Transformer-enhanced end-to-end models for accurate displacement and strain fields in digital image correlation
作者:Xizuo Dan, Haodong Guo, Yawei Hu, Yonghong Wang · 发表于:Optics Express · 年份:2025 · DOI:10.1364/oe.553602 · 被引用次数:6 · 研究领域:Optical measurement and interference techniques、Structural Health Monitoring Techniques、Image Processing Techniques and Applications
This paper presents two end-to-end digital image correlation (DIC) models-D-ST and S-ST-that leverage the Swin Transformer architecture to accurately predict full-field displacement and strain distributions. Unlike conventional DIC methods and existing CNN-based approaches, our models integrate local and global information via window-based and shifted window-based multi-head self-attention mechanisms, enabling robust and precise measurement of high-frequency deformation features. Utilizing a U-Net-like encoder-decoder framework with a multiscale feature fusion strategy, the proposed models address longstanding challenges in capturing complex strain gradients and nonlinear deformation patterns.
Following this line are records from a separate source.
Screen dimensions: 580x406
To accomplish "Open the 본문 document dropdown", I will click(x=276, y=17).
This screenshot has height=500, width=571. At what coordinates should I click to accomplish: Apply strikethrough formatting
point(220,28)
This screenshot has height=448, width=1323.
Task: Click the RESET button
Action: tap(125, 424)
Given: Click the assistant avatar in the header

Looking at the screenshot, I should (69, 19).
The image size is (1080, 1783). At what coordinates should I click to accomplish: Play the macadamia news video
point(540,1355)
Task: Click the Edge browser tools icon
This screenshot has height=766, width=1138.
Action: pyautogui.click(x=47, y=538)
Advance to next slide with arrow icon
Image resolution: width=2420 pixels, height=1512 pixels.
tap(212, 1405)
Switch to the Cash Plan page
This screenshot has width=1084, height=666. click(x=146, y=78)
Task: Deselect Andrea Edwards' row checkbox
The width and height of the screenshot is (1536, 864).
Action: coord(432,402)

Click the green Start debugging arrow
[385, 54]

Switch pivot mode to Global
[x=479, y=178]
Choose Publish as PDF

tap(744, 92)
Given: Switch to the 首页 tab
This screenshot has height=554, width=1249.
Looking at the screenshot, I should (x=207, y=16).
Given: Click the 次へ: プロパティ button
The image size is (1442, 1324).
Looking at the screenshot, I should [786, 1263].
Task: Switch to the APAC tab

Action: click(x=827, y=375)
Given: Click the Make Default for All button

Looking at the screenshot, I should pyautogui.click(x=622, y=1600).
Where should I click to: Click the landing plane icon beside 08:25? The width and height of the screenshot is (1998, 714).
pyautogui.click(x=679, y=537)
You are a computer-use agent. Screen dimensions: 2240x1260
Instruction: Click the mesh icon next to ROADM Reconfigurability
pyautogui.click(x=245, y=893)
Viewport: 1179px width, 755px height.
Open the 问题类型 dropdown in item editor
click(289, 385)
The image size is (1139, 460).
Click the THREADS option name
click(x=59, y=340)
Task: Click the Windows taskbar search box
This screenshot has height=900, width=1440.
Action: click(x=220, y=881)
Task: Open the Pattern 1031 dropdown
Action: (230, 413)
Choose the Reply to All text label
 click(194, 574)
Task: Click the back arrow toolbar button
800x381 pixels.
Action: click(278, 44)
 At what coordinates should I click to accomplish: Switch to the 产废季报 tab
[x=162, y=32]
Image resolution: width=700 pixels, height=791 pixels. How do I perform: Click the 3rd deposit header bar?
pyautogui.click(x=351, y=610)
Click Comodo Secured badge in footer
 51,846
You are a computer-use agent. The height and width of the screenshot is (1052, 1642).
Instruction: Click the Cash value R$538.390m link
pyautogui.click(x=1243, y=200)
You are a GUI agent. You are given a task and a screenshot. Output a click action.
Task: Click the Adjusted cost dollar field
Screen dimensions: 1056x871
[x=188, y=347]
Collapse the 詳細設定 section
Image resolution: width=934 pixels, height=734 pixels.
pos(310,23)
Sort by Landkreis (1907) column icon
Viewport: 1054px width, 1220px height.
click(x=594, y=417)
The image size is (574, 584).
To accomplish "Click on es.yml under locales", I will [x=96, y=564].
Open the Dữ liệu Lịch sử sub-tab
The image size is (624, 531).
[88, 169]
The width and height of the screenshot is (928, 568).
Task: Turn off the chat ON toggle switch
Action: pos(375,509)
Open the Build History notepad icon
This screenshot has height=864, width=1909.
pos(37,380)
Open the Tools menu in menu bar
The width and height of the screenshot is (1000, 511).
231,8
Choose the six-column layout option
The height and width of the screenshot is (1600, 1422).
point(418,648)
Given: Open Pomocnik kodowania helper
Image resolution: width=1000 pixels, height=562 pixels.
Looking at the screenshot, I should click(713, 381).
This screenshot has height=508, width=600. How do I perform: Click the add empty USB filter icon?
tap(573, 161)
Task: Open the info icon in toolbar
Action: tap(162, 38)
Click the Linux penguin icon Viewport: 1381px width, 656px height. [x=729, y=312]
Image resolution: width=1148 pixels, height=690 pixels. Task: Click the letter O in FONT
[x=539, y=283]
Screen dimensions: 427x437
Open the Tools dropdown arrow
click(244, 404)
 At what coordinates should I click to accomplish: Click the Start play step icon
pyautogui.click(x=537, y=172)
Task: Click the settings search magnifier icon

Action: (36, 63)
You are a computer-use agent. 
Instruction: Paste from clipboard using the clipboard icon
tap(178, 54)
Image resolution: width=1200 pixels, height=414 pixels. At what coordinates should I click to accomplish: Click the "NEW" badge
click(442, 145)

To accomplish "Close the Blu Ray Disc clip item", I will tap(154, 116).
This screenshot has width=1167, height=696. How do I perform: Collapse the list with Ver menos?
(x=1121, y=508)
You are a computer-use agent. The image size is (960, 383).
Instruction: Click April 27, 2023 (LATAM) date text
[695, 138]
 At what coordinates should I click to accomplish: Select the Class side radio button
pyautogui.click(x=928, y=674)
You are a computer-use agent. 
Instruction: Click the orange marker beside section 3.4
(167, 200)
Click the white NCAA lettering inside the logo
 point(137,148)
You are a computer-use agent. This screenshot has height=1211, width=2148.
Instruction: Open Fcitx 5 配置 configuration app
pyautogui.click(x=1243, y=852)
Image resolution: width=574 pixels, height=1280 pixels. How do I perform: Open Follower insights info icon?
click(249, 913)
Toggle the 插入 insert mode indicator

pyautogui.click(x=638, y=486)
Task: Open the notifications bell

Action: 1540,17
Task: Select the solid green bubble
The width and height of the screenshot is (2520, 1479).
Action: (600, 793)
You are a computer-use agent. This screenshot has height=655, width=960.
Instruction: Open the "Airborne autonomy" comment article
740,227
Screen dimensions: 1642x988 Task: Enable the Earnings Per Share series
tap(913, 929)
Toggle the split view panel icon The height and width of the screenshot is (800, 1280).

A custom synthetic dataset, generated using B-spline finite element methods, ensures robust training and improved generalization under diverse and noisy conditions. Experimental results on both synthetic benchmarks and real-world tests highlight that D-ST and S-ST substantially outperform traditional correlation techniques and prior deep learning models, delivering stable, high-fidelity displacement and strain predictions. The approach paves the way for advancing DIC technology, facilitating higher resolution, improved accuracy, and broad applicability in material testing and structural health monitoring.